If I understand your comment "
"Some of our tests demonstrate per-dir renegotiation for stricter SSL
ciphers or client certs in specific contexts"
This does not appear to me to be what is being tested now. I think the
test need to start, somehow, at - let's say 128-bit- but goes to 256 bit
when a different directory is requested.
Bill
More in general though - trying to think as OpenBSD might have been
thinking re:
"Stricter SSL ciphers than original" connection.
I had the assumption (which is always dangerous)

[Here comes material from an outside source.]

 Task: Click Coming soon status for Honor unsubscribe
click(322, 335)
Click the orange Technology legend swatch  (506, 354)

that default behavior of servers and clients was to negotiate the
strictest combination that
both supported. Key phrase: "assume default behavior".

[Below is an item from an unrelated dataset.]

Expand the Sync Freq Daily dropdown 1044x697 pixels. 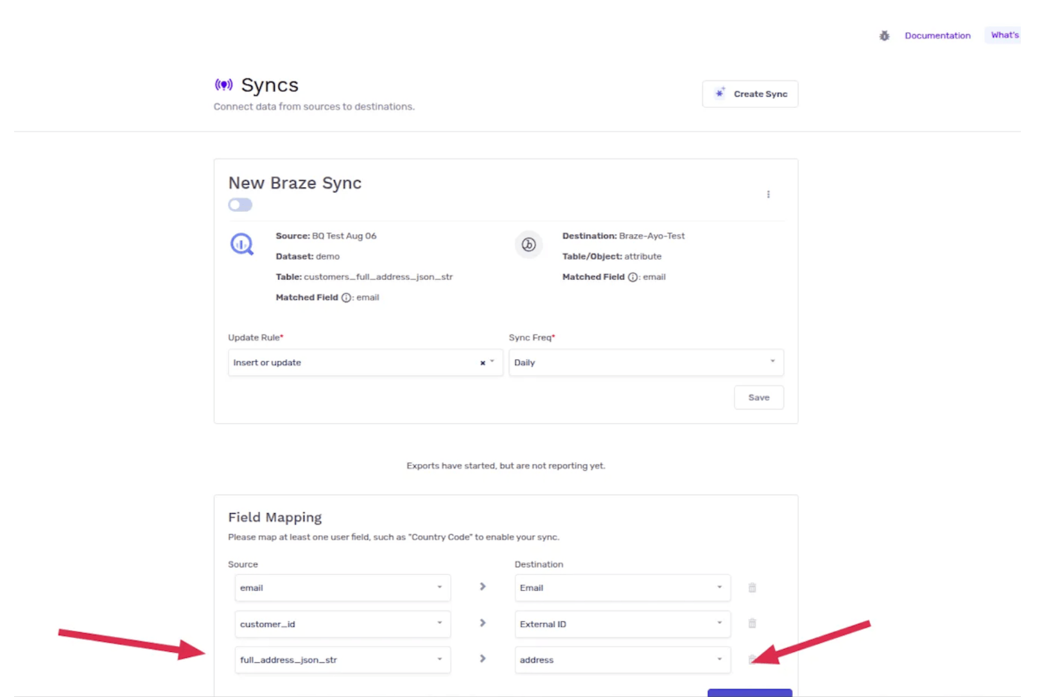[x=645, y=363]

I do not memorize CVE numbers, or even text - but renegotiate DOWN has
become popular to attempt to lessen (break) security - such as logjam -
From https://access.redhat.com/articles/1456263
in which a man-in-the-middle attacker could downgrade vulnerable TLS
connections to 512-bit export-grade cryptography. The attack affects any
server that supports DHE_EXPORT ciphers. This attack can be conduted by
pre-computation of the 512-bit primes given in two popular sets of weak
Diffie-Hellman parameters, namely Apache's /httpd/ versions 2.1.5 to
2.4.7, and all versions of OpenSSL.
From above quote it seems that this has already been addressed in 2.4.8
and later, and maybe even in the 2.2.31 - but it "feels" as if the
LibreSSL approach (no renegotiate) cuts off a line of attack - and,
properly configured - a client-server should always be connecting at the
most secure cipher possible.
Special situations:
"Beliefs" - the server should always determine the minimum level of
ciphers "acceptable", and the highest that the client says to support
should be used. There should never be a reason to go to a lower quality
- hence, renegotiation at the request of the client should never be
accepted.
* Should the server determine that for a specific "Location"/"Directory"
more strict levels
are needed then a new handshake (renegotiate if you prefer) for a
stricter cipher should start. However, based on the assumption above
(the strictest cipher that the client has is already being used) - this
should always fail because the client is not already at that level.